American screenwriter

Jason Ross is an American writer and seven-time Primetime Emmy Award for Outstanding Writing for a Variety Series winner.

== Early life and education ==
Ross grew up in Chico, California, in the 1970s and 80s and graduated from Chico Senior High School in 1988. He attended the University of California, Santa Barbara, where he was a 1993 Collegiate Gold Circle Awards winner for his work at Daily Nexus. He served as the news editor at Daily Nexus before being promoted to editor-in-chief and graduated from UCSB in 1993.

== Career ==
=== Journalism ===
Ross followed a journalism career and was a writer for his hometown Chico News & Review after college.

=== The Daily Show ===
Ross joined The Daily Show in 2002, where he ended up spending 11 years, finally departing in June 2013. As a staff writer, he was awarded seven Emmy Awards and a Writers Guild Award.

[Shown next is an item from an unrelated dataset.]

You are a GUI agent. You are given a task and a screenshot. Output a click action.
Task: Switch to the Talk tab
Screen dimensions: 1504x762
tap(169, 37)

He also helped to write the show's two best-selling books, America and Earth.

=== Late Night with Jimmy Fallon ===
Ross joined Late Night with Jimmy Fallon for the 2013–14 television season.

=== Any Given Wednesday with Bill Simmons ===
Ross held the role of head writer on Any Given Wednesday with Bill Simmons in 2016.

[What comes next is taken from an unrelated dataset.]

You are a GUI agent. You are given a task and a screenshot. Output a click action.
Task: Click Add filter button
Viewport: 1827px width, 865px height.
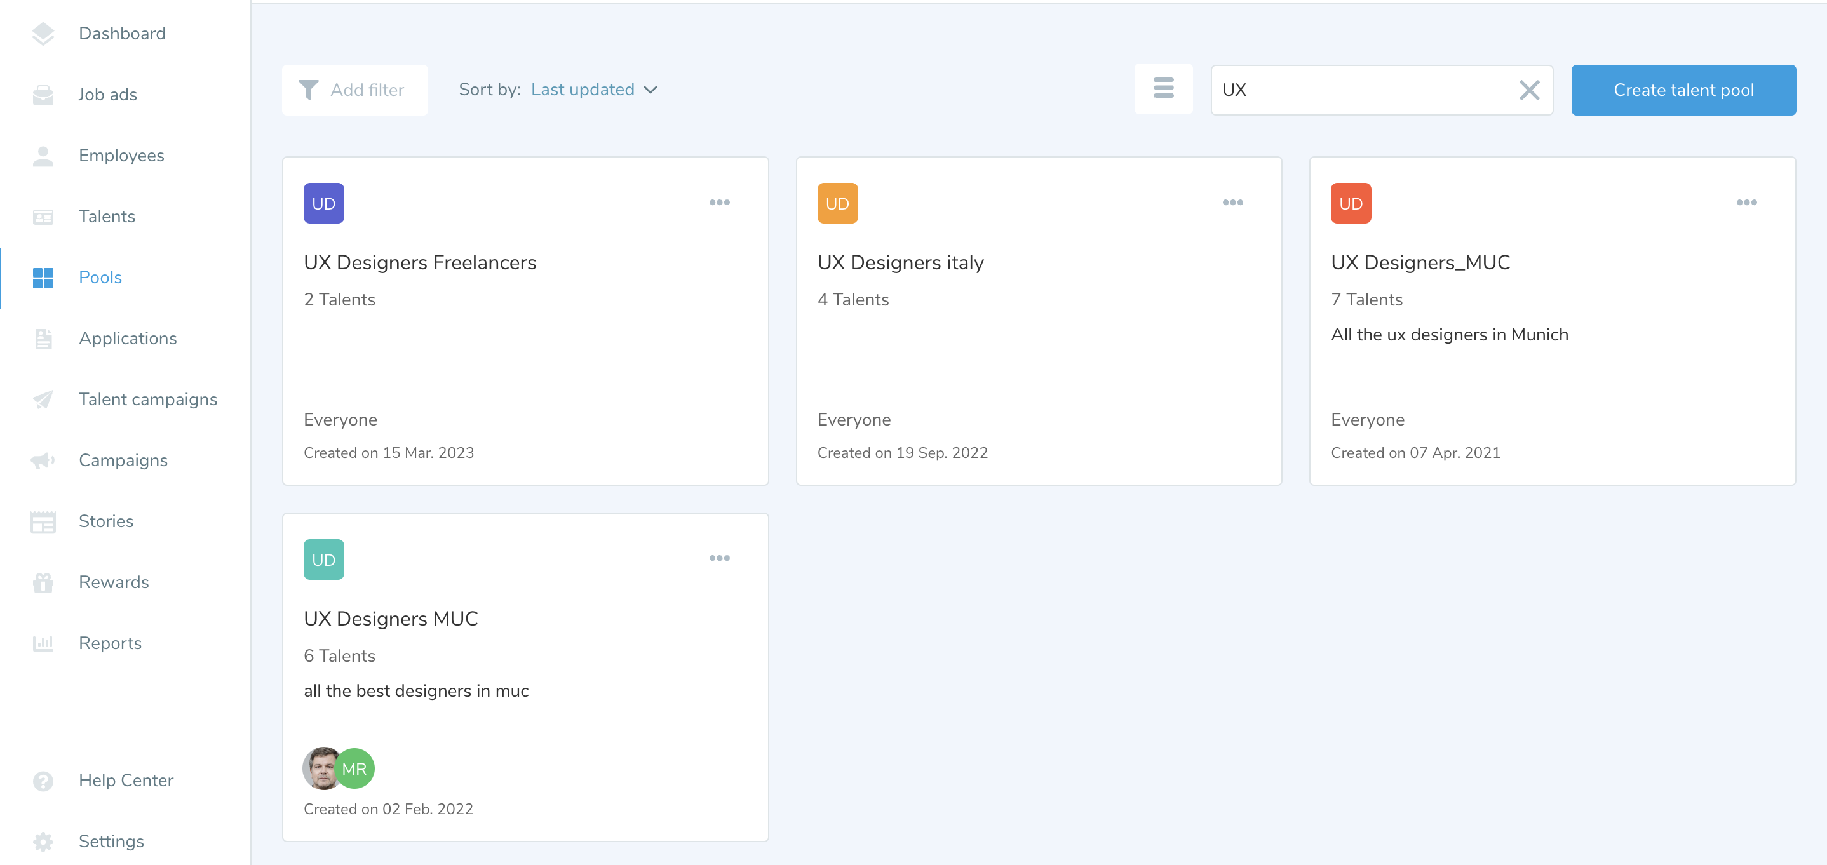[x=355, y=90]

=== The President Show ===
Ross served as executive producer and writer of The President Show in 2017, helping write and produce the first 15 episodes. The show received a nomination for the 70th Writers Guild of America Awards. He returned in 2018 to write and produce two President Show specials.

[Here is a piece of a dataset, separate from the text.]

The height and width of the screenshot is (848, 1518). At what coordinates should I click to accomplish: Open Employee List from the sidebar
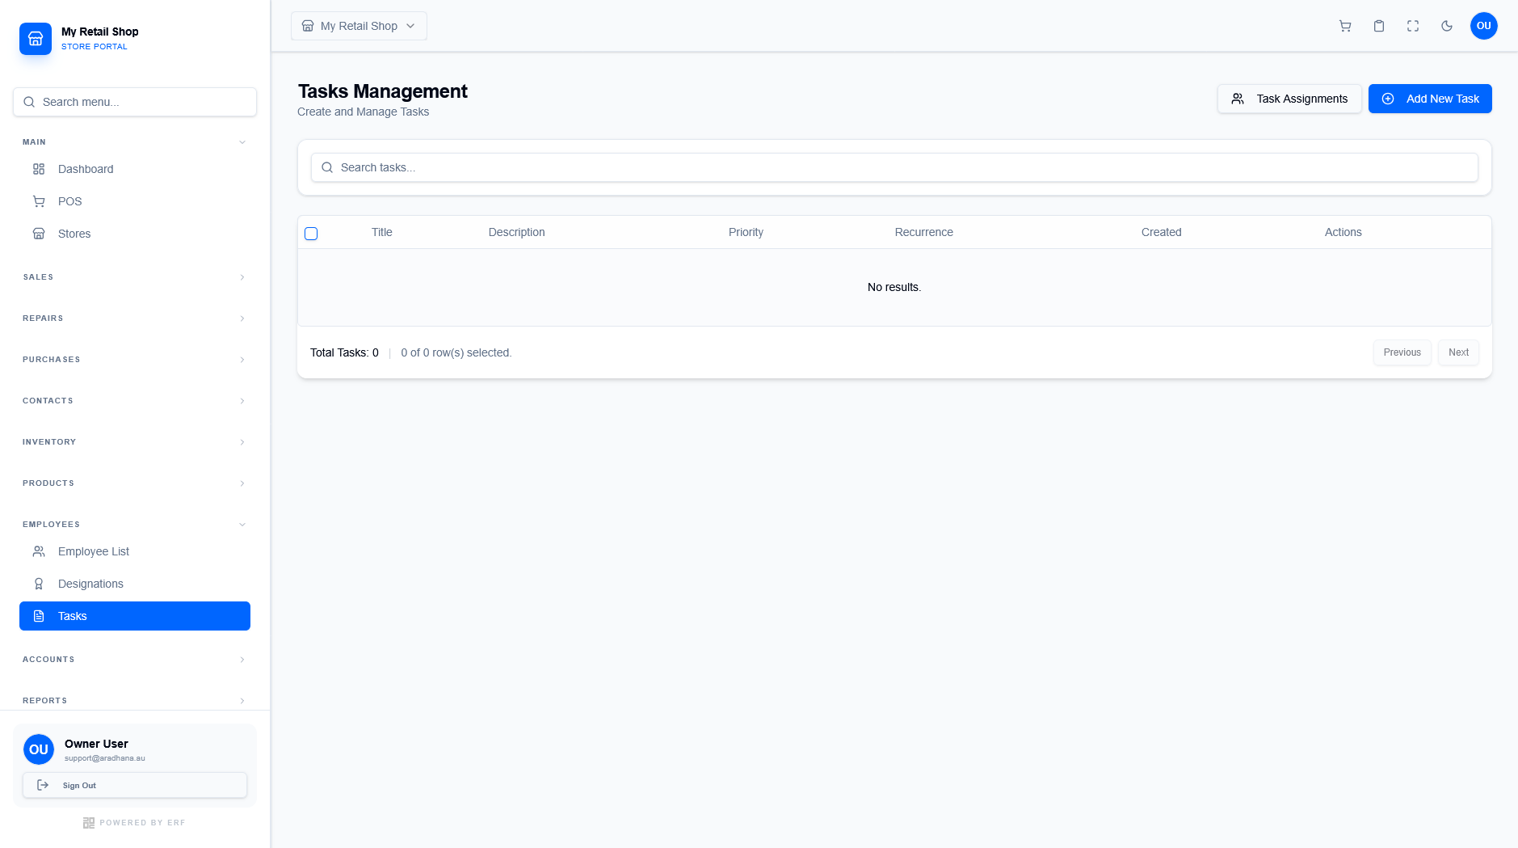[x=94, y=551]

=== The Amazing Beef Squad: Never Say Die! ===
In 2021, Delacorte published Ross's middle grade novel, The Amazing Beef Squad: Never Say Die!, a comic adventure set in a fictional California town. Kirkus praised its "comical pratfalls aplenty on the way to a triumphant close." Jon Stewart noted, "Juvenile delinquency has never been so fun!" In spite of this—or perhaps because of it—the School Library Journal did not recommend the book for purchase.

=== STOP THE DIS! ===
In 2024, Ross joined his fellow Daily Show alum Al Madrigal to write and produce STOP THE DIS!, a series of digital monologues calling attention to disinformation in Latino social media. The series took a Telly Award for public interest and awareness.

== Awards ==
Ross and the Daily Show writing team received the Primetime Emmy Award for Outstanding Writing for a Variety, Music, or Comedy Program in 2003, 2004, 2005, 2006, 2009, 2011, and 2012. In 2010, they won the Writers Guild Award in their category. Ross and The Daily Show staff received a Peabody Award for "Indecision 2004"List of Peabody Award winners (2000%E2%80%932009), covering the 2004 presidential election, and another in 2016 marking Stewart's tenure at the show.

== Personal life ==
Ross lives in Los Angeles, California. He is married to Nicole Revere and has two grown children.